▶ **Text provided**
_ _ _

The substance of the Seriti Commission is important. But those of us who watched a remarkable moment of grace yesterday when Advocate Hoffman was overcome with grief will have been reminded of why this country is so special.
“Engrave this upon your heart: there isn’t anyone you couldn’t love once you heard their story.” –Mary Lou Kownacki
We are a nation that knows how to tell a good story. In our founding years we spoke about angels and demons, about Davids and Goliaths. We told stories that filled in the gaps for those who wondered what had happened in long years of exile. We told of burning flesh in lonely velds. We talked about sons who went missing, and daughters whose genitals survived electric shocks. We told stories so that we could move forward.
Once the official era of story-telling was over, we turned to spin and telling tall tales. We are now well into a period in which the news transfixes us. We call into the radio to talk about what politicians steal from us and how businessmen lie to us. We are outraged when the latest story is printed about the burnt flesh of a child, about the lost head of a woman. But our talk is cheaper than airtime. Yet somehow, our capacity for listening to one another, for really understanding each other, glimmers beneath the muck.
The Arms Commission is about muck. It is about the hunt for dirt and lies and under-handed deals. It is about the new South African obsession for the truth. Where once we sought to know what happened in our past, how our loved ones disappeared, how we betrayed one another, how it came to be that some of us thought we were superior to others of us, today we thirst for the truth about who gave which tender to whom and how many cadres were deployed to which parastatals.

_ _ _

Write the next part of the essay about the Seriti Commission and South Africa's storytelling, starting after its final sentence.

▶ **Given material**
_ _ _

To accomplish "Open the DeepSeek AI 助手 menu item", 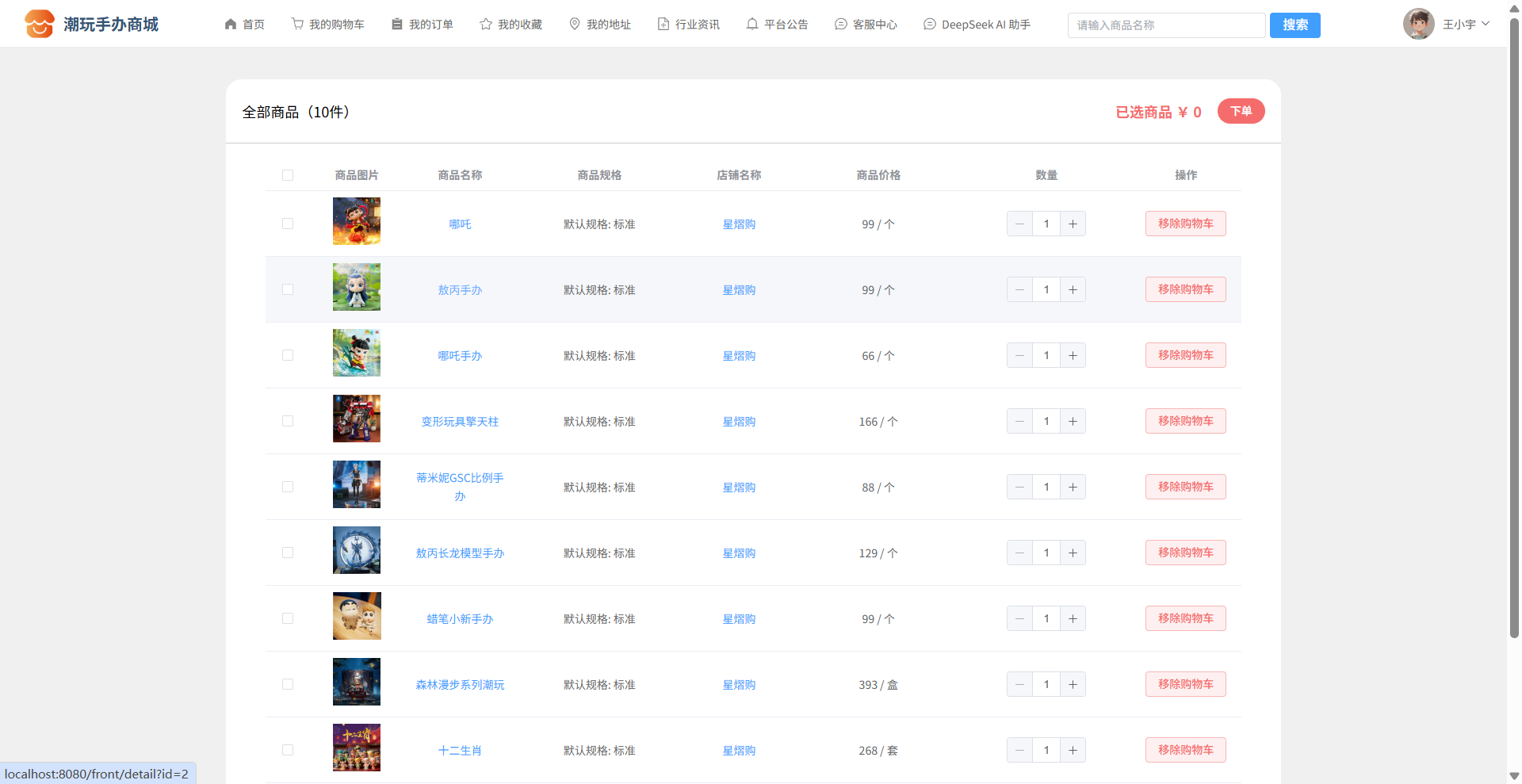I will pyautogui.click(x=977, y=25).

_ _ _

▶ **Task answer**
Ours is an obsession with truth-finding that is necessary but unfulfilling. There are never enough answers and so we consume pages and megabytes of stories about corruption without being satisfied by them. They are like Nik-Naks, tasty, calorific but ultimately of little value to our souls.
On Thursday, the two most unlikely characters reminded us that we are capable of immense understanding and humanity even as we are engaged in conflict. And while Mbeki’s testimony before the Commission didn’t tell us anything new about the Arms deal, it served as a poignant reminder of how compassionate we can be when we are called upon to do so, even in the midst of conflict and confusion.
Advocate Hoffman was clearly upset through much of his questioning of President Mbeki yesterday. His behaviour was erratic and intense, in fact it seemed inexplicable. At the end of a gruelling period, Mbeki finally said many of us watching on television had been thinking to ourselves. We said what we knew had been on his mind all along.
As Greg Nicolson reports in these pages, Mbeki said of Hoffman: “[He is] very superior, very condescending and says all these insulting things. I hope all of us understand that we are trying to do something about creating a new society and maybe we need a special effort to take things out of our bloodstream, things that are ingrained.”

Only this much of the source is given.